-- begin --

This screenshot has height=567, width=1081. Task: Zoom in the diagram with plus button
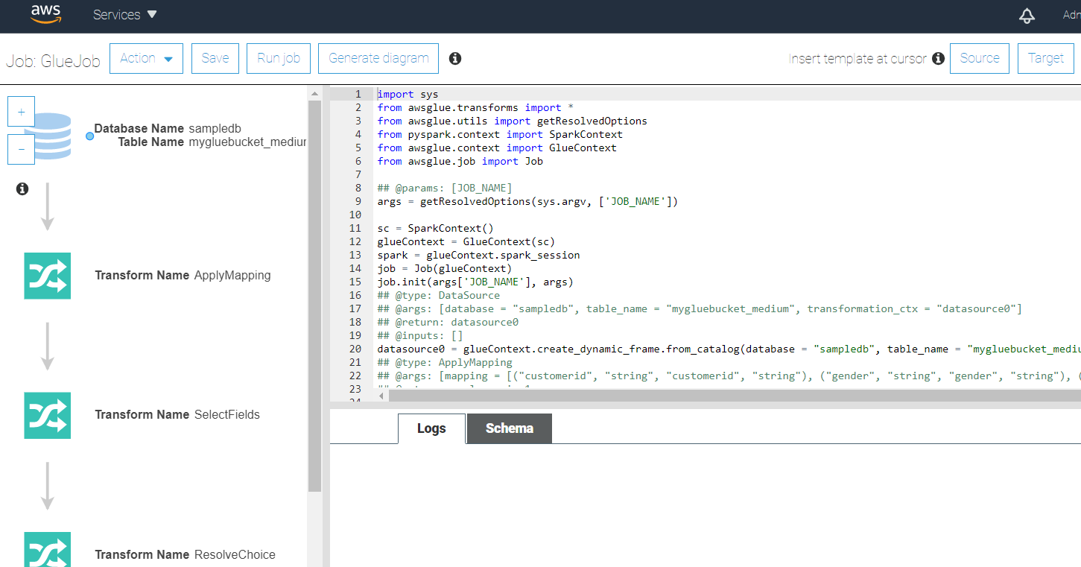tap(21, 113)
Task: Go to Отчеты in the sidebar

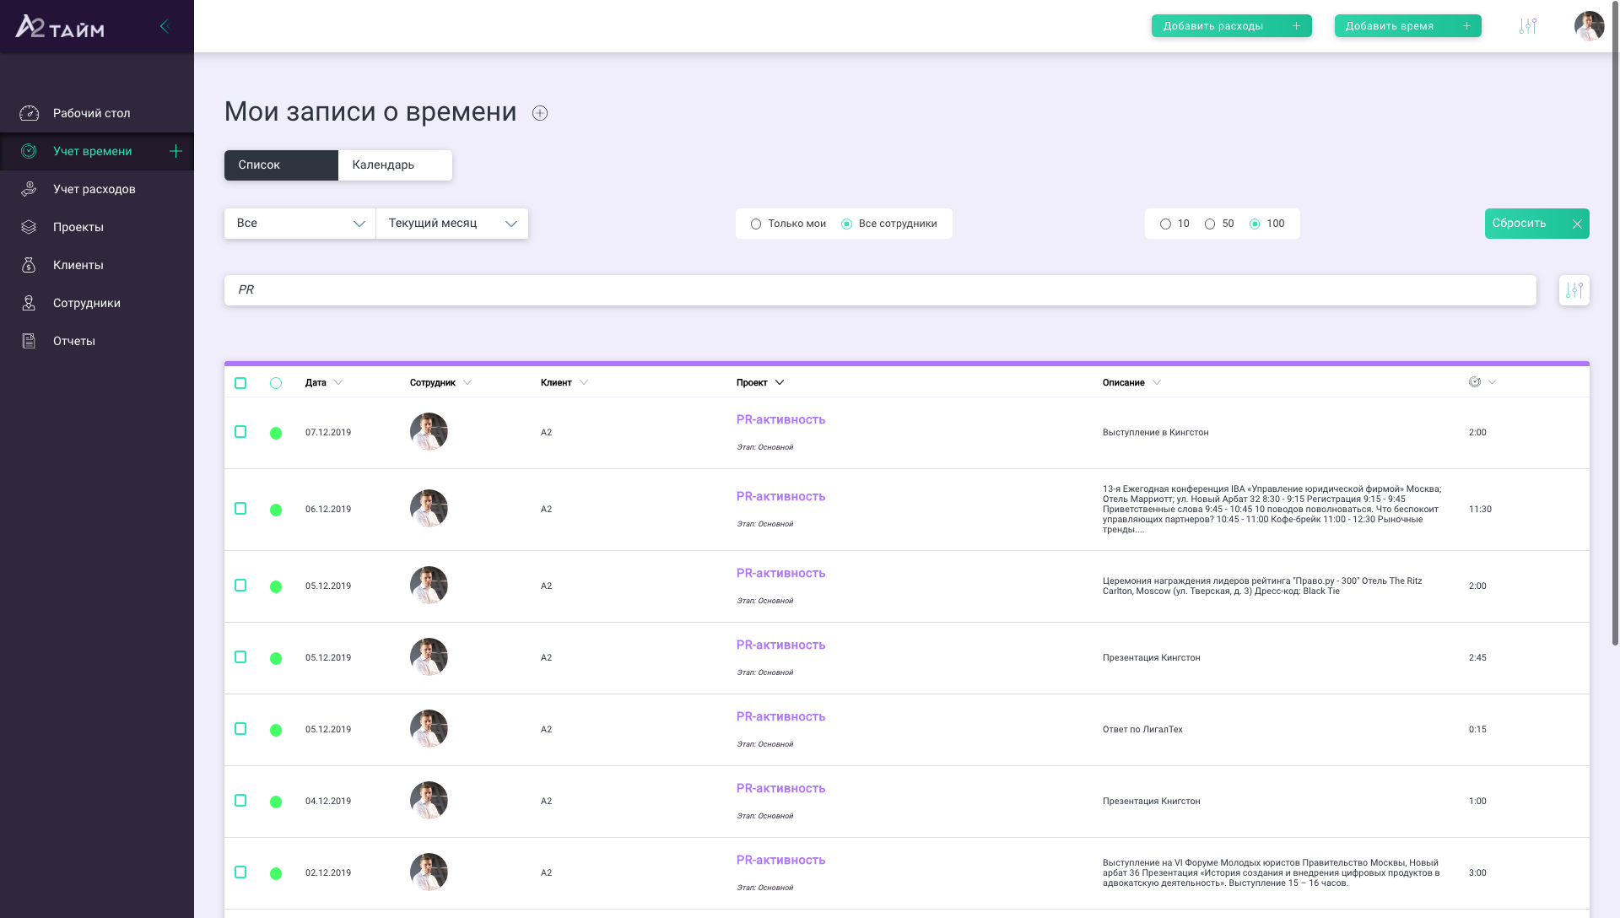Action: click(x=73, y=341)
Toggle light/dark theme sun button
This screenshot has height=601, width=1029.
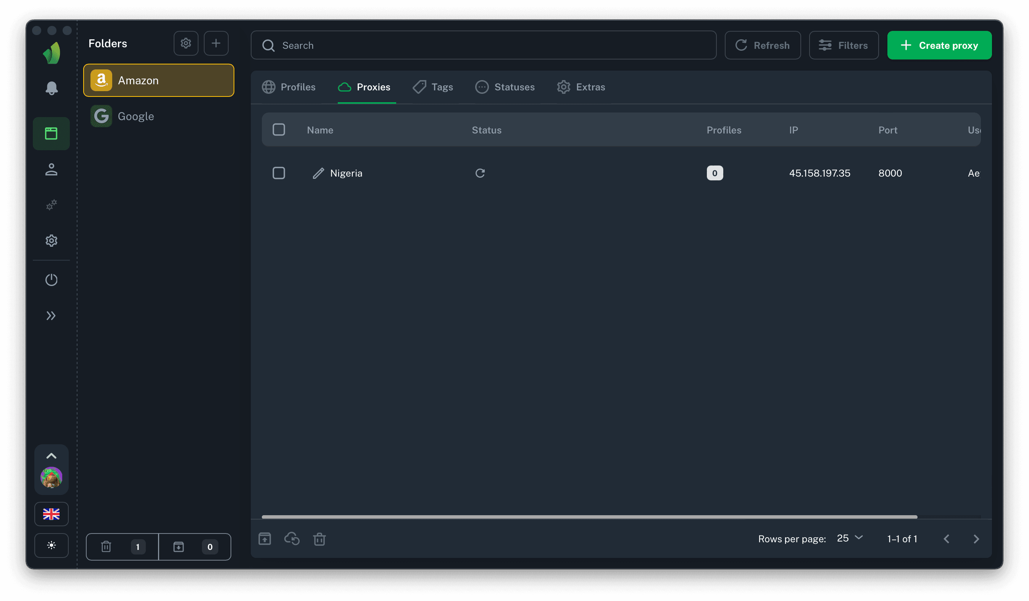tap(51, 546)
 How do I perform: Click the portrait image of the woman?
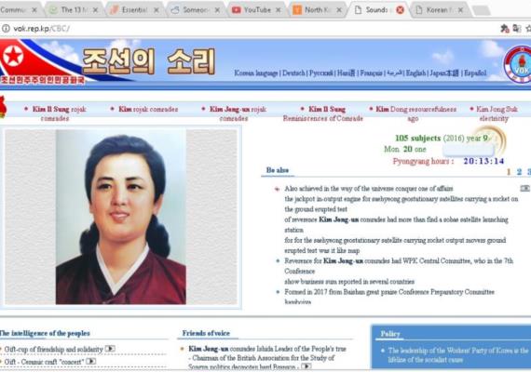point(121,217)
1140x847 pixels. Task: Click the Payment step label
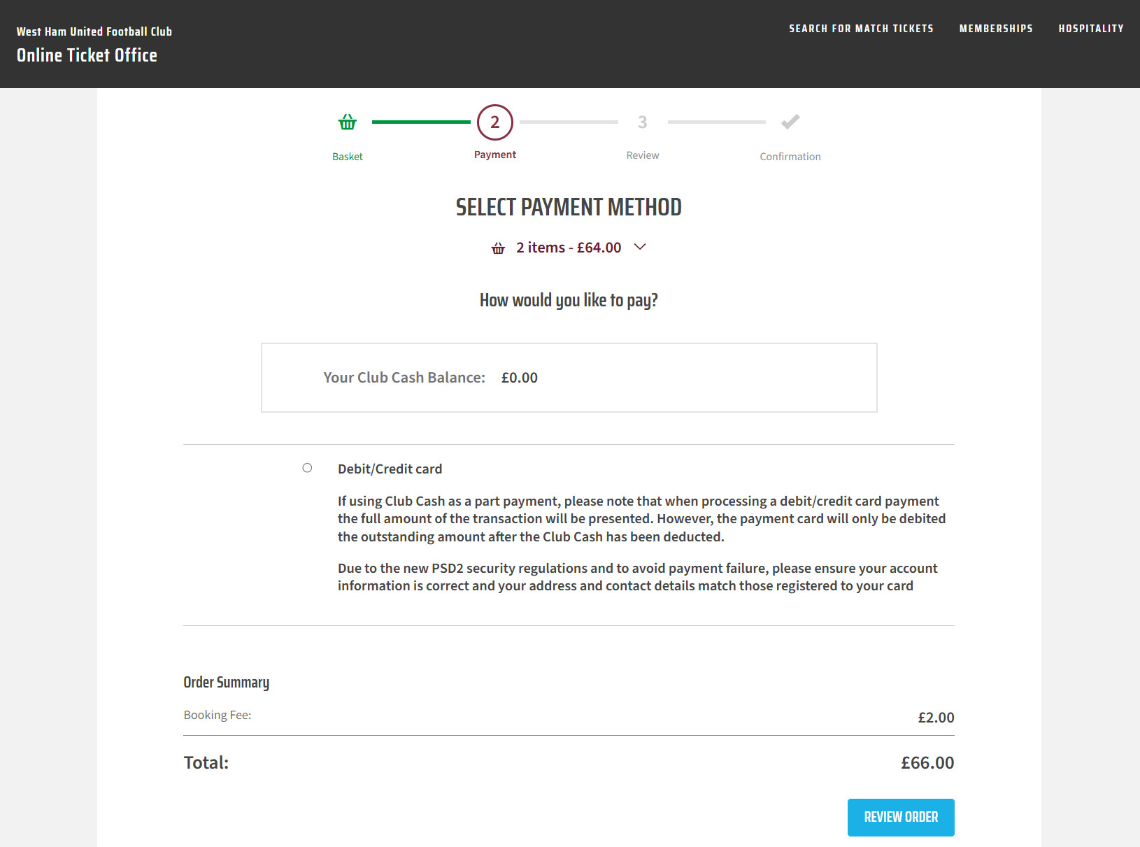pos(495,155)
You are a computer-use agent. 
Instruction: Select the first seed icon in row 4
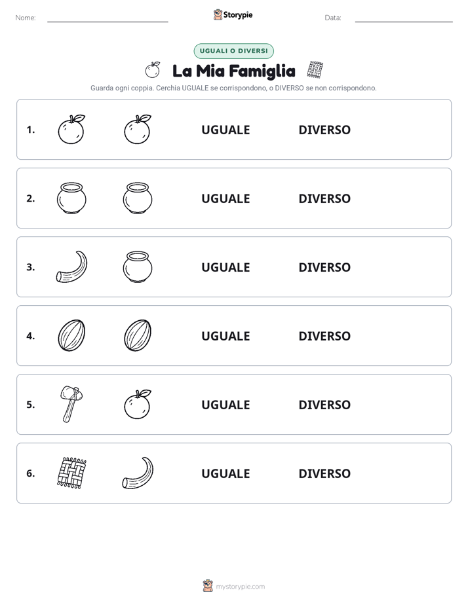[x=71, y=336]
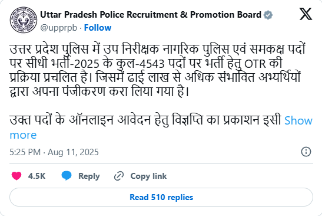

-- end --

Reproduce every line from the one containing "Toggle light/dark theme sun button" through the end of the items, inclusive, keeping the requests but omitting the pictures, and multiply each coordinate in the answers by 0.25, rounding to whole numbers with halves going up.

▶ ANSWER:
Toggle light/dark theme sun button
This screenshot has height=601, width=1029.
tap(13, 137)
 How do I perform: Click the portrait image of the woman?
point(30,54)
1140x847 pixels. Task: Click the Payment step label
pos(124,39)
You are a computer-use agent. 
Instruction: Select the first seed icon in row 4
[x=18, y=84]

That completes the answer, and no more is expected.